» **Task instructions**
[A] Set down the OpenGL modeling excerpt word for word, between "Fixed C1 continuity" and "of the ghost.", inclusive.
[B] Carry the OpenGL modeling excerpt forward, beginning immediately after its last sentence.

» **Excerpt provided**
= = = = = = =

Model on OpenGL 2: Multiple surfaces wrong vertex function

The problem was before tesselation, while determining the vertices. I was looping from i=0 to i<3 instead of i<4, a very simple yet hard to catch mistake. After that, it started to look a lot more like my model. However, the discontinuity was way more obvious. I could make it less by changing the variables I had defined earlier but could not get rid of it entirely.

Model on OpenGL 3: Nearly correct vertex function, before C1 continuity.

Then I realized that my model by design prevented C1 discontinuity. Initially, I was very confused as to why the top was arching even though the control points were colinear there.

Initial
Higher middle arch

So I tried to increase the height of the middle arch, this did looked ok at MATLAB, but the flaw was still very obvious at OpenGL. I later realized the control points at the bottom were not colinear, in fact they were far away from being colinear. This meant I could not have a nice arch on the sides, but sacrifices were made and I made them colinear. This indeed solved my continuity problem.

Then, I was faced with another issue. This was very obvious and easy to fix. I realized I was summing the normals even at the very sharp edges and decided to keep the duplicate vertices at the sharp edges.

Fixed C1 continuity
Duplicate vertices at sharp edges

At the end, my model was finally presentable. But I wanted it to have at least a resemblance of a face, so I needed eyes.

For the eyes, I added two same surfaces without modeling on MATLAB ( I drew by hand). They are elliptic tubes. I defined new shaders for them since I wanted them to be a different colour than the ghost. I changed their diffuse coefficient to choose their colour as my liking. For testing purposes, white was easiest to see errors.

I, again had to fix the duplicate vertices by hand since I did not write an automatic code for it. Thanks to my vertice index array, such requirements are easy to add and just needs a small if condition.

Duplicate vertices present
After eliminating duplicate vertices

Then I put the eyes back into their sockets 🙂 I also slightly tilted the eyes to better fit the shape of the ghost.

= = = = = = =

» **Pointing records for text and page elements**

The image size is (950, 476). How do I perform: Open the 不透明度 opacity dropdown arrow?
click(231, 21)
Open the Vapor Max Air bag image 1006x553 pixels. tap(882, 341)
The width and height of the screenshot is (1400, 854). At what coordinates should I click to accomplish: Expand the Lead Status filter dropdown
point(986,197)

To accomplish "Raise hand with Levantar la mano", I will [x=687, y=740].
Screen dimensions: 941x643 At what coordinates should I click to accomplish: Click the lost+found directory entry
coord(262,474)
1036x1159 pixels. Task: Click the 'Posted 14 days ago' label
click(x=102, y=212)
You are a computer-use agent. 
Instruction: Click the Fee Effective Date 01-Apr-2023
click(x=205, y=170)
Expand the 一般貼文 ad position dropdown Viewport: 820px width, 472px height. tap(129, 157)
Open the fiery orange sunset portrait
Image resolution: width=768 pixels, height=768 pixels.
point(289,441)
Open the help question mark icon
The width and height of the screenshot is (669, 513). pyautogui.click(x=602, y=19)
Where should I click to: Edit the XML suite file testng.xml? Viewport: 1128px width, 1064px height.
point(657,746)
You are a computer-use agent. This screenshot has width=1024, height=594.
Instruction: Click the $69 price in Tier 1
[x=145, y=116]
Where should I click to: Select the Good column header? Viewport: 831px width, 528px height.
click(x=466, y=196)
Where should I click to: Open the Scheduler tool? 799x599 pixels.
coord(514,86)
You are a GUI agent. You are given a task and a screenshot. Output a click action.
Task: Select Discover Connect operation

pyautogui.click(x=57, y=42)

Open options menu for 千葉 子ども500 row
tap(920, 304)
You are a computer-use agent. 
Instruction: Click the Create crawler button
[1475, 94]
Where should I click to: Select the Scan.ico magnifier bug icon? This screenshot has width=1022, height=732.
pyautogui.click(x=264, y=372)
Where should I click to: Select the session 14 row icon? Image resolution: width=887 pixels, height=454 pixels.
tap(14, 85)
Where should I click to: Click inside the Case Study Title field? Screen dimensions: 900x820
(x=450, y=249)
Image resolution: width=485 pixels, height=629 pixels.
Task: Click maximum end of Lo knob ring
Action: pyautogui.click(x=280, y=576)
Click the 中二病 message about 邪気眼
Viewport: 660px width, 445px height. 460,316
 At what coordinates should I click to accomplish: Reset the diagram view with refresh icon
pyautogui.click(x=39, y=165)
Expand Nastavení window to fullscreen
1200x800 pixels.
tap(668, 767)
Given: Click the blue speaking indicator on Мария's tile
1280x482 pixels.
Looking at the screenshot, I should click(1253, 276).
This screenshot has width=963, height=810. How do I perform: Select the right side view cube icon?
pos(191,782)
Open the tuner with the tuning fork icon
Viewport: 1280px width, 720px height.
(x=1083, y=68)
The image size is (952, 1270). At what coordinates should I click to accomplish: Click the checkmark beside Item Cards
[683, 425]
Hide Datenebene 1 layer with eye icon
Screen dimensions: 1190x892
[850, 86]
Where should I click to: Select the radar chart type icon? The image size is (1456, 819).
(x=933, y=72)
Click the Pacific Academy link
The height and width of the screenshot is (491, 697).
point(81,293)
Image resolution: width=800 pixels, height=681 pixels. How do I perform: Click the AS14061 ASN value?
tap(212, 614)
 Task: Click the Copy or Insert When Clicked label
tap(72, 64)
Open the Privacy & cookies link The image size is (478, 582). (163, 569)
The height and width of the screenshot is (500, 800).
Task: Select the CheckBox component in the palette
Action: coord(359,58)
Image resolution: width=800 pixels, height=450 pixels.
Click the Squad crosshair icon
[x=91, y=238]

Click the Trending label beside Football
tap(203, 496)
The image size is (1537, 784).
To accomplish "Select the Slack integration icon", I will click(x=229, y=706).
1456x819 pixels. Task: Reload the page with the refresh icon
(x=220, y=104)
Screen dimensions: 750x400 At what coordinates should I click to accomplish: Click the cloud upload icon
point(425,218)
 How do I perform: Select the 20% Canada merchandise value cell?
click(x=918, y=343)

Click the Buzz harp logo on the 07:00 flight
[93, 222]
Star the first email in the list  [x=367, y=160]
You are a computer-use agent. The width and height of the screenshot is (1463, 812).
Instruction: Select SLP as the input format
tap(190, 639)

= = = = = = =

» **The replies**
[A]
Fixed C1 continuity
Duplicate vertices at sharp edges

At the end, my model was finally presentable. But I wanted it to have at least a resemblance of a face, so I needed eyes.

For the eyes, I added two same surfaces without modeling on MATLAB ( I drew by hand). They are elliptic tubes. I defined new shaders for them since I wanted them to be a different colour than the ghost. I changed their diffuse coefficient to choose their colour as my liking. For testing purposes, white was easiest to see errors.

I, again had to fix the duplicate vertices by hand since I did not write an automatic code for it. Thanks to my vertice index array, such requirements are easy to add and just needs a small if condition.

Duplicate vertices present
After eliminating duplicate vertices

Then I put the eyes back into their sockets 🙂 I also slightly tilted the eyes to better fit the shape of the ghost.

[B]
Final version of the model

Part 2: Curve

For the curve, there were several steps I needed to do.

First, I needed to determine the control points. I preferred to randomize them completely for the model to stay within the window boundaries. However at first, it was far from randomization, so I determined certain ranges. The curve now would be within any box I determined.

I liked the idea that the ghost would come quite close to the camera, but this meant that I needed to restrict x and y ranges quite drastically. I did not want to give up on any range of the coordinates, so I did the modification below:

This works because my z values are always smaller than -1.

After the control points, I again sampled several vertices on the curve using the same Bernstein polynomials. Initially I chose 10 as the sample size, which was not smooth at all.

Curve: Small sample (before adding the ranges to the randomize function)

Then I increased it to 100, which allowed for the ghost to travel quite fast with a very smooth movement.

The curve also needed to be static and not move together with the ghost. For this purpose, I separated the model and the curve’s modeling matrices and made sure the curve modeling matrix never changed after initialization.

Since the curve needed to be green, I defined new shaders for the curves and set the diffuse reflection to green. I also did not like how thin the curve was, so arranged the width to be 2.0. This then caused the wireframe object (when wireframe is enabled) to have bold lines as well, so I made the width to its original value, 1.0 before rendering the wireframe object.

Part 3: Movement

First, the ghost needed to follow the path. I simply updated its coordinate to the next vertex in the curve by keeping a global path index. When the path index was at the end, I regenerated the curve with C1 continuity as below:

Everytime I regenerated the curve, I found the vertices on the path and set the path index to 0. This also required an update at the vertex buffer.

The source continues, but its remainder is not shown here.